Vasil Drumev

Drumev, Vasil

 

Born 1841 (according to other sources, 1838), in Shumen; died July 10, 1901, in Turnovo. Bulgarian writer and public figure.

Drumev graduated from the Odessa Seminary and the Kiev Divinity School (1869). In his youth he was close to Bulgarian revolutionaries. During the period 1869-73 he was one of the founders of the Bulgarian Literary Society in Braila, Rumania. He was an advocate of Bulgaria’s rapprochement with Russia. In 1884, Drumev became Metropolitan Kliment of Turnovo.

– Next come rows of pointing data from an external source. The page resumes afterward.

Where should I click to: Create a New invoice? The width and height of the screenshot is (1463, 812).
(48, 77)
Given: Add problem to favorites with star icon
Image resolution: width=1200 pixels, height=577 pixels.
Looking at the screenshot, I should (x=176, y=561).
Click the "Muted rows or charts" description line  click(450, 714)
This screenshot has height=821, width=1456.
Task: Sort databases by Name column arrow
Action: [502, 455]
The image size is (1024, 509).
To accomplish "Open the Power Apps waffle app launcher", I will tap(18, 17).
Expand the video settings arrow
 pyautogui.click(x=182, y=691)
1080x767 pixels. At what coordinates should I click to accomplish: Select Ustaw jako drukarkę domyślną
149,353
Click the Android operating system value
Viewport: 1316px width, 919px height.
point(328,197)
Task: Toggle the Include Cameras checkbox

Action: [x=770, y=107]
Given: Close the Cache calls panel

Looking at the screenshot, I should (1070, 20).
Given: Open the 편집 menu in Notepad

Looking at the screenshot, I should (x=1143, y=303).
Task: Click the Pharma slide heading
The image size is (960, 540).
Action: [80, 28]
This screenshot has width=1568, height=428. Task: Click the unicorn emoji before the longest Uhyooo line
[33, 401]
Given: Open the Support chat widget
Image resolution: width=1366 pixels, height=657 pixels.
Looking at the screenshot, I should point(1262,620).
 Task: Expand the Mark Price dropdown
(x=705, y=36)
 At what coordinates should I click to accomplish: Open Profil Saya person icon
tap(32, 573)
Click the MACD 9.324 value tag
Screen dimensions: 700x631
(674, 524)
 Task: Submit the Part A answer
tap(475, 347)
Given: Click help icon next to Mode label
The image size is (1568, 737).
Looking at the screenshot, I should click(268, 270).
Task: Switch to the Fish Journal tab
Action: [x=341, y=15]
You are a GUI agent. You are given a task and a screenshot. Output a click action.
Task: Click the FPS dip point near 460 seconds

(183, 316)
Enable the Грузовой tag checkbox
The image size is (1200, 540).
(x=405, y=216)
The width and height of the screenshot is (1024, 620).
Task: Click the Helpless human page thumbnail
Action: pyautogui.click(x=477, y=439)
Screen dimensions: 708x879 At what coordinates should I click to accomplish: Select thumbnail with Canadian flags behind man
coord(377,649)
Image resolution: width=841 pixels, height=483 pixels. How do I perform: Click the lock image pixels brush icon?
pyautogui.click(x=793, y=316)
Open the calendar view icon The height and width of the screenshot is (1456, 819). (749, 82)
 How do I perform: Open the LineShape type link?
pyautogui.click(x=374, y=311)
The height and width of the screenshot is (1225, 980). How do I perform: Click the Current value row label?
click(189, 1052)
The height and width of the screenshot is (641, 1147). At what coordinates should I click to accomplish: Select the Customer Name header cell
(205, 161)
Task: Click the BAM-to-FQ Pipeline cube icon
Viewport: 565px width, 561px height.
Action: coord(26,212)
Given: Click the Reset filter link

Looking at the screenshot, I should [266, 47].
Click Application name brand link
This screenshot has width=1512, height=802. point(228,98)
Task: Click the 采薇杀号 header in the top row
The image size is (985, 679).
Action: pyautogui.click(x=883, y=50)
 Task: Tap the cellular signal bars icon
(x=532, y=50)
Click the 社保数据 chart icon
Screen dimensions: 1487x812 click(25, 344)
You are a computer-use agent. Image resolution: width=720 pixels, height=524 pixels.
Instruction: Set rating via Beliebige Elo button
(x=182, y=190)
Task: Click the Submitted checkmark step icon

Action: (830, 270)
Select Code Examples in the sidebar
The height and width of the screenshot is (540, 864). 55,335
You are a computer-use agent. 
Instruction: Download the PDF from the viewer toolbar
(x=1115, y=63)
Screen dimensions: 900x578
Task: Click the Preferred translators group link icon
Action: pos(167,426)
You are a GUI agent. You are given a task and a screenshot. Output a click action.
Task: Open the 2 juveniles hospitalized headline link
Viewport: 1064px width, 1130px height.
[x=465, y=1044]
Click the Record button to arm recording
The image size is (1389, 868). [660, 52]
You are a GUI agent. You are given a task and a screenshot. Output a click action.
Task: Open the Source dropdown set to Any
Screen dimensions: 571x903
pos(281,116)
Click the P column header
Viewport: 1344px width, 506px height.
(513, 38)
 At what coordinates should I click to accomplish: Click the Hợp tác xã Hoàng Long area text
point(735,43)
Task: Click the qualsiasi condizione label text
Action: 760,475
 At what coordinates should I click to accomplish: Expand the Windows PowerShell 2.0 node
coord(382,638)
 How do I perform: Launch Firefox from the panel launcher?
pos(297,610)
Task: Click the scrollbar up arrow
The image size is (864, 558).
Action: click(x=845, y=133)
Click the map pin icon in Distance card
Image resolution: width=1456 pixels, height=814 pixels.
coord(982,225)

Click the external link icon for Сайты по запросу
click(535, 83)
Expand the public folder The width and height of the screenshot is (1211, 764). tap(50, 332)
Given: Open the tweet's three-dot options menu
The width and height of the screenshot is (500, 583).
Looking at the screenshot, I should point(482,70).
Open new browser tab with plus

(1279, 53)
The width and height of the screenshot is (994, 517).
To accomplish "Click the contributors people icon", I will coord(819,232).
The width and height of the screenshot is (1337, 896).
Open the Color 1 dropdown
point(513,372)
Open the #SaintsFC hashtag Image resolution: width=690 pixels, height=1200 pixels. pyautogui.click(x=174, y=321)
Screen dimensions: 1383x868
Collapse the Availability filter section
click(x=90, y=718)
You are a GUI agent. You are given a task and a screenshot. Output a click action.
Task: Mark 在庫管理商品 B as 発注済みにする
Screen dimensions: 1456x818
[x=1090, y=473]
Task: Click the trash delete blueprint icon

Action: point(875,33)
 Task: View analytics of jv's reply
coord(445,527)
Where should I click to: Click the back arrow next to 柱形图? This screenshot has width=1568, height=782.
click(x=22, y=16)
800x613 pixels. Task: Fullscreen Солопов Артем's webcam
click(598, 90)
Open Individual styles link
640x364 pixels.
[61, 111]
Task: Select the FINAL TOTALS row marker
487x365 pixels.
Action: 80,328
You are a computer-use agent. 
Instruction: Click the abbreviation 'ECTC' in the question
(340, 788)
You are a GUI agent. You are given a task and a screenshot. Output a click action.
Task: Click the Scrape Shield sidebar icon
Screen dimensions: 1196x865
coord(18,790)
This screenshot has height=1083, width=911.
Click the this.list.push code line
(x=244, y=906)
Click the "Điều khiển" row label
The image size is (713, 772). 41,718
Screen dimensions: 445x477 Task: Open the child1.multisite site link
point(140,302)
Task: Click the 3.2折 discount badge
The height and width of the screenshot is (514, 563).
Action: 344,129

He is famous as the author of the novellas An Unfortunate Family (1860; Russian translation, 1880) and The Schoolboy and the Benefactors (1864) and the historical drama Ivanko, the Assassin of Asen I (1872), in which, on the basis of events of the 12th century, he poses problems of duty and the love of power, of state and personal interests.

WORKS

Suchineniia, vols. 1-2. Sofia, 1967-68.
In Russian translation:
“Neschastnoe semeistvo.” In Bolgarskie povesti i rasskazy, vol. 1. Moscow, 1953.

REFERENCE

Dinekov, P. “V. Drumev.” In Istoriia na bulgarskata literatura , vol. 2. Sofia, 1966.